19:29:09nsh:ah, right, it bounds the total coins
19:29:26nsh:(not transactions)
19:29:37gmaxwell:nsh: kinda. though they reason that 2^64 is close enough to infinite. I had suggested instead that they just support having more tree outside of the proof, that removes the limit and potentially lets the proof be smaller.
19:29:48nsh:* nsh nods
19:29:56gmaxwell:(mildly inflating the proof sizes)
19:30:15c0rw1n:* c0rw1n goes learn moar math
19:30:31nsh:i wonder if matt can get funding to have students simulate all these tweak ramifications
19:30:46nsh:(or another academic)
19:31:01gmaxwell:Mozilla is funding him on some other stuff.
19:31:24nsh:* nsh nods
19:33:20gmaxwell:the having part of the tree outside of the proof also fits nicely with petertodd's thoughts on spending old coins just requiring longer signatures for the MMR stuf.
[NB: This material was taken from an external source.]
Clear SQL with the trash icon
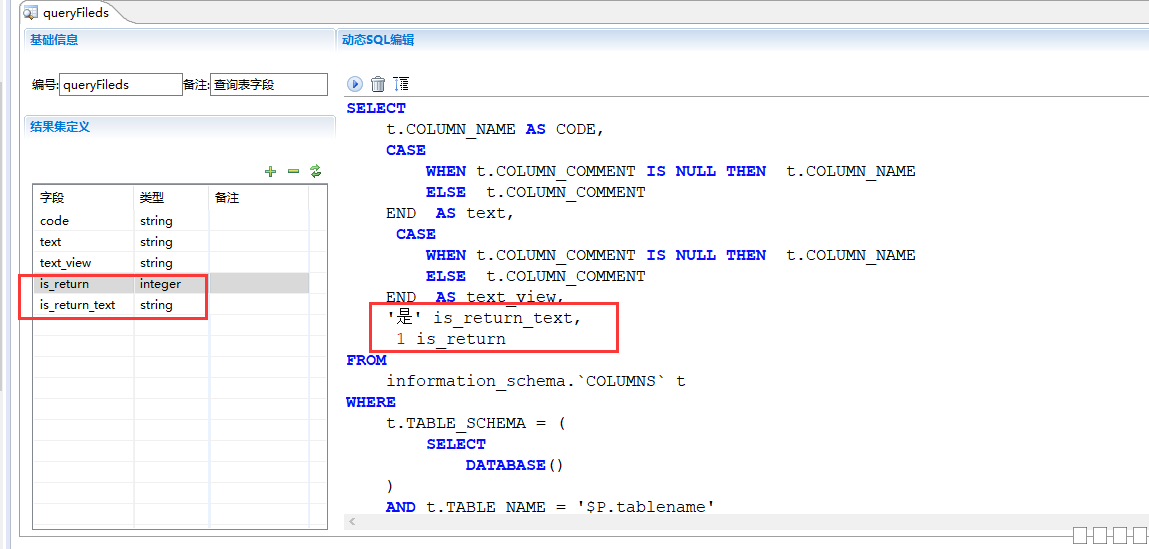Image resolution: width=1149 pixels, height=549 pixels. coord(378,84)
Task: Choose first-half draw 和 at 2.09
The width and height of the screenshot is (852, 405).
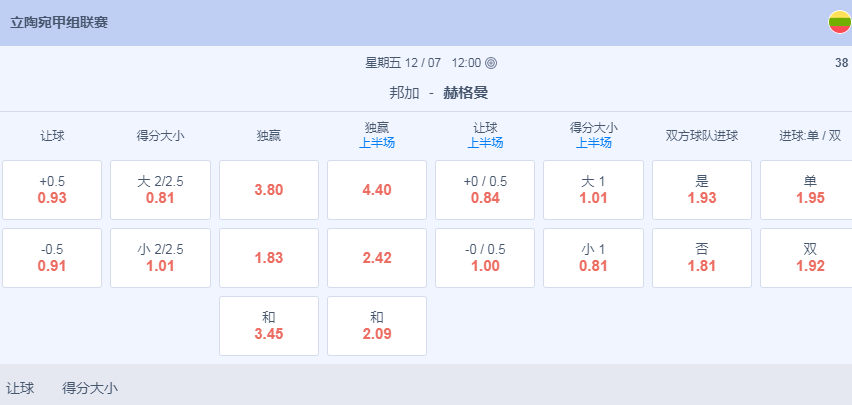Action: point(377,326)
19:34:06nsh:is that thinking explained on the list or a thread somewhere?
19:40:52gmaxwell:I wrote up some summary of it someplace.
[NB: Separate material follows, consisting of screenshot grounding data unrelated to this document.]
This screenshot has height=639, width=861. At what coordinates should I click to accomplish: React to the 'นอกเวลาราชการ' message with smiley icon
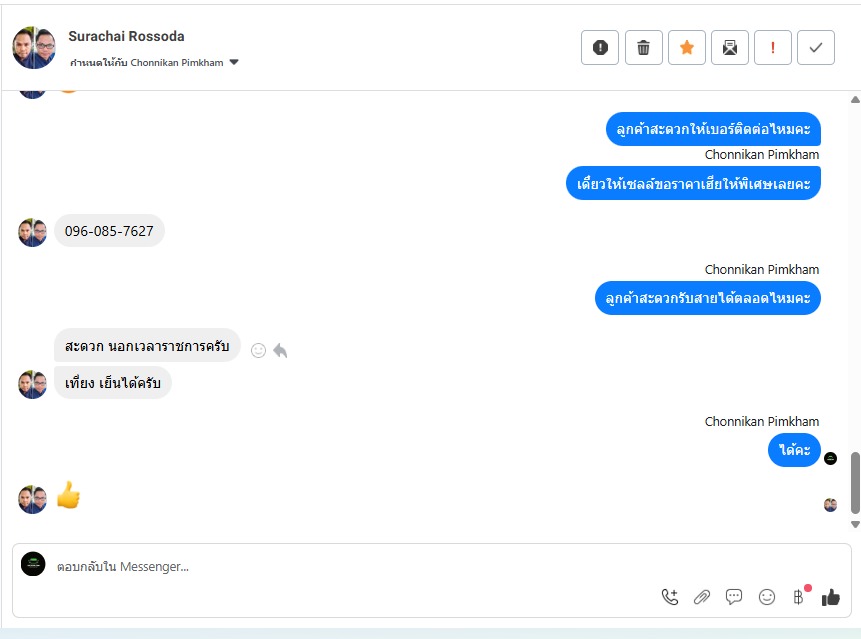(258, 350)
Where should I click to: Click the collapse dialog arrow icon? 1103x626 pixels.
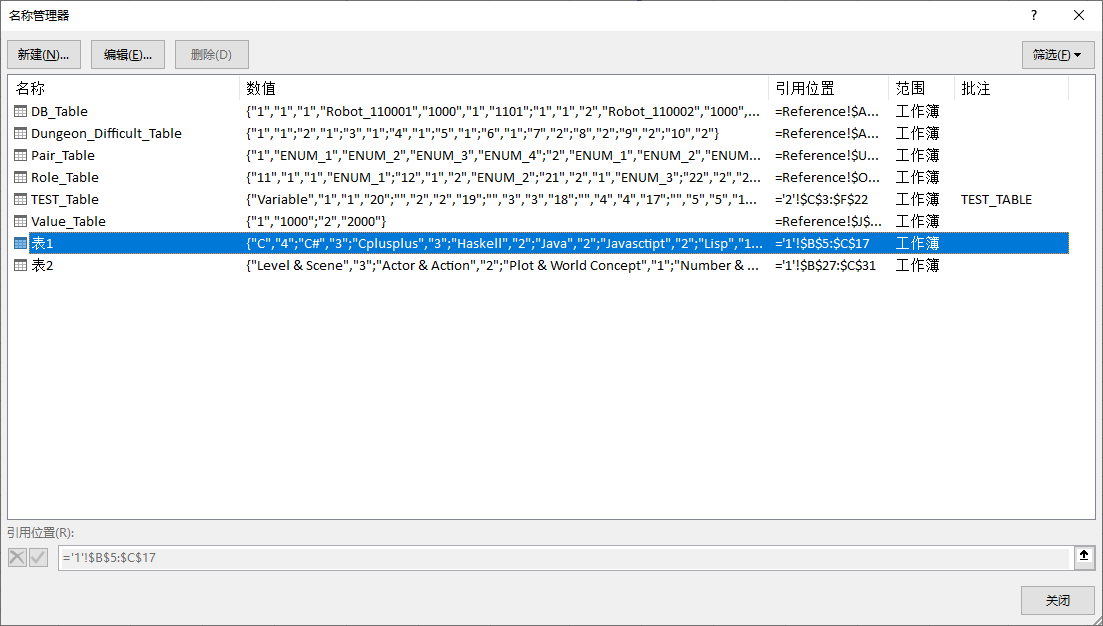1084,557

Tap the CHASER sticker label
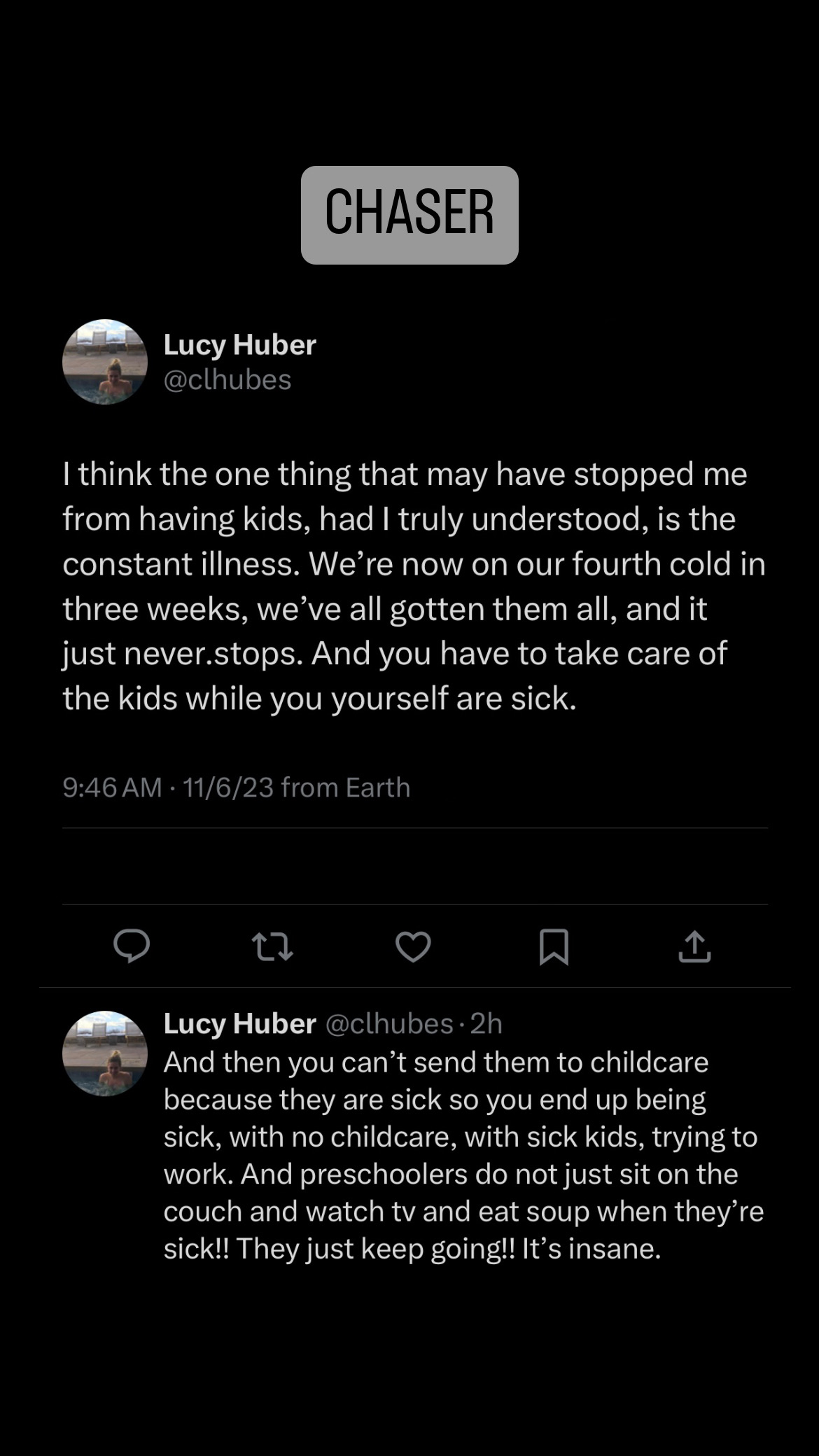click(410, 214)
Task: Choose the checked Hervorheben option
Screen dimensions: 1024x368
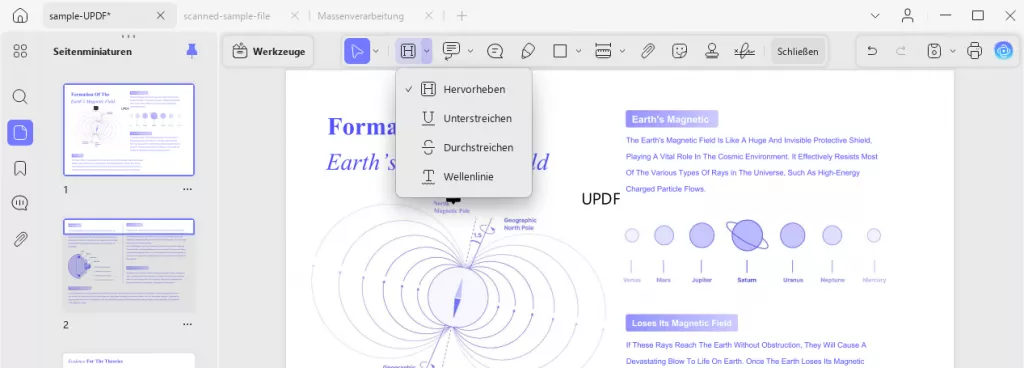Action: coord(464,89)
19:42:28nsh:ah, lemme know if it turns up. got plenty to read in the meantime :)
20:27:06rdymac_:rdymac_ is now known as rdymac
21:08:47tromp:tromp has left #bitcoin-wizards
22:19:04nsh:* nsh pokes justanotheruser's client until it stops that
22:41:18tacotime_:Are multisig addresses just hashes of the concatenation of the public keys of potential signatories?
22:48:37sipa:there are no 'multisig addresses'
22:48:54sipa:there are P2SH addresses, which are the hash of a subscript
22:49:16sipa:if that subscript is something that enforces signatures from multiple keys, it's a multisig destination
22:49:25sipa:but you can't tell from just the address
22:49:30sipa:(nor should you)
22:55:52tacotime_:I see. So the subscript itself specifies that it requires multiple public keys signing in order to conduct a transaction.